- Active: 1943–1957
- Country: Soviet Union
- Allegiance: Red Army
- Branch: Red Army (1943-1946) Soviet Army (1946-1957)
- Type: Infantry
- Size: Division
- Garrison/HQ: Arkhangelsk (Lesnaya Rechka), Arkhangelsk Oblast
- Engagements: World War II Battle of Uman; Battle of Stalingrad;

Commanders
- Notable commanders: Vasily Askalepov

= 77th Guards Rifle Division =

WW2 Soviet Red Army formation

The 77th Guards Rifle Division was an infantry division of the Soviet Union's Red Army during World War II.

== World War II and Stalingrad ==
The division traces its history to the 21st Division of the Moscow People's Militia, formed in July 1941. In August–September 1941 the division became the 173rd Rifle Division (2nd Formation). The first formation of the division had been destroyed in the Battle of Uman in early August 1941.

From the autumn of 1942, the 173rd Rifle Division participated in the Battle of Stalingrad, leading the defensive and offensive operations north-west of Stalingrad and in the city.

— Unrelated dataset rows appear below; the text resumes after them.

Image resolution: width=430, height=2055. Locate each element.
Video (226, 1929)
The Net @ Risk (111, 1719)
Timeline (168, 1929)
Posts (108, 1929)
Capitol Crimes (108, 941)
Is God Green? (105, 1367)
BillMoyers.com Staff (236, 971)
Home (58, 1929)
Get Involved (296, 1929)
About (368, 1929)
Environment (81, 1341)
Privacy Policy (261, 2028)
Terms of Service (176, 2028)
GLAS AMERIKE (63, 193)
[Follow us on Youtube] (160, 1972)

In accordance with Order of the NKO number 104 dated March 1, 1943 173rd Rifle Division was converted to 77th Guards Rifle Division – for successful combat operations on the Stalingrad front. It was part of the 61st Army (June 1943 - February 1944) and the 69th Army (April 1945 - May 1945).

== After World War II ==
Reduced to 10th Brigade 1946–52, became 77th Guards Motor Rifle Division 1957 at Arkhangelsk.

Matvey Burlakov commanded the division from September 1973 to December 1975.
In the northern autumn of 1989 transferred to the Northern Fleet and became a coastal defence division. Reduced to 163rd Separate Coastal Defence Brigade on 1 December 1994. Brigade disbanded 1 March 1996. On November 28, 1998, the divisional banner and other regalia were given to the 332nd Naval Infantry Battalion of the Caspian Flotilla, which became the 600th Moscow-Chernigov Naval Infantry Battalion. Reformed as 77th Brigade in December 2000, but disbanded in March 2009, though it appears the two separate subordinate Naval Infantry battalions remained.